Angry Reader

Comment on: Is Trump Admiral Bull Halsey of Captain Queeg?

October 4, 2016

So—you tuned in hoping to see “Bull” Halsey? I suppose that was a reasonable expectation if the following propositions were true:

       1. “Bull” Halsey was a draft dodger.

      2. “Bull” Halsey was a cheat.

  1. “Bull” Halsey was a four-flusher.
  1. “Bull” Halsey was an ignoramus.
  1. “Bull” Halsey got his information from “the shows.”

 I could go on—in fact, I could go on and on and on—but I hope you get the point. It’s that I’ve never seen this amount of self-delusion in one place at one time before. The mere act of instituting that comparison means your judgment ranks at zero, now and forever.

 Adios—

 Bob Acker

Victor Davis Hanson’s Reply:

Mr. Acker,

I wrote in the column that conservatives—not myself as you write—probably tuned into to see Trump as a Bull Halsey-like character, not as Captain Queeg of The Caine Mutiny. You do not understand the craft of allusion, metaphor, or simile. I suggested that Trump supporters probably thought he would come out in the first debate in speech and candor as aggressive and tough, in the manner that Admiral William “Bull” Halsey often employed tough rhetoric in World War II. Instead, I suggested that Trump’s confused debate performance reminded one of the neurotic fictional character Captain Queeg of the classic movie The Caine Mutiny, who melted down in courtroom rants about the trivial.

You strangely object to that narrow comparison because you seem to think that the life Trump has lived does not match the heroism of Halsey. True, but my limited comparison was to the impulsive Halsey’s combative language, not inclusive relative morality. According to your simplistic logic, Trump commensurately also could not be compared to the neurotic Queeg because Queeg never existed—he was first a fictional and later a cinematic character. So I am also not allowed to note the comparison between Trump and Queeg because it would be unfair to the non-person Queeg: the phantom of literature and film whose made-up life might not have been akin to Trump, the “four-flusher”?

The arrogance and puerility of your angry letter (“It’s that I’ve never seen this amount of self-delusion in one place at one time before. The mere act of instituting that comparison means your judgment ranks at zero, now and forever.”) only add to your utter confusion about comparisons to limited rhetorical characteristics of real and fictional characters.
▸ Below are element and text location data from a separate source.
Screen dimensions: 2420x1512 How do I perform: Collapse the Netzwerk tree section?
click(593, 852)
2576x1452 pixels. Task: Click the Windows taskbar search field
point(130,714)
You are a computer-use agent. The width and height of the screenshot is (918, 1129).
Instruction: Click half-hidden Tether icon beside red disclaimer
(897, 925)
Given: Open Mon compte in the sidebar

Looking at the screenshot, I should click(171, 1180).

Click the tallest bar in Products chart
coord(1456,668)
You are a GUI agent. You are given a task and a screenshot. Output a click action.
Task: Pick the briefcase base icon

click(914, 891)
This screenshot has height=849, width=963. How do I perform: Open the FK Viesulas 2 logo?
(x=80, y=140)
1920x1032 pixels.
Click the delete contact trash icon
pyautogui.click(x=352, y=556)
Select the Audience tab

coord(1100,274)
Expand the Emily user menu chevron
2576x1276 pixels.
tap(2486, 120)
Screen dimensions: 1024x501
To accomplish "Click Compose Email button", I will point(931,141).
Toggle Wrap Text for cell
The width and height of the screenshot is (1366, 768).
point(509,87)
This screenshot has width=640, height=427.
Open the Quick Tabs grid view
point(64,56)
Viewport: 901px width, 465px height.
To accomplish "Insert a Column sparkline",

Finally, if I were to say on occasion that Mitt Romney was Kennedyesque, in some of his better rhetorical moments, would the blinkered Acker then object that the comparison between the morally upright Romney and the dissolute and often abhorrent sexual practices of John F. Kennedy made the narrow rhetorical allusion unfair to Romney?

In sum, the angry letter is utterly incoherent, reminding us that ignorance and arrogance are a lethal combination.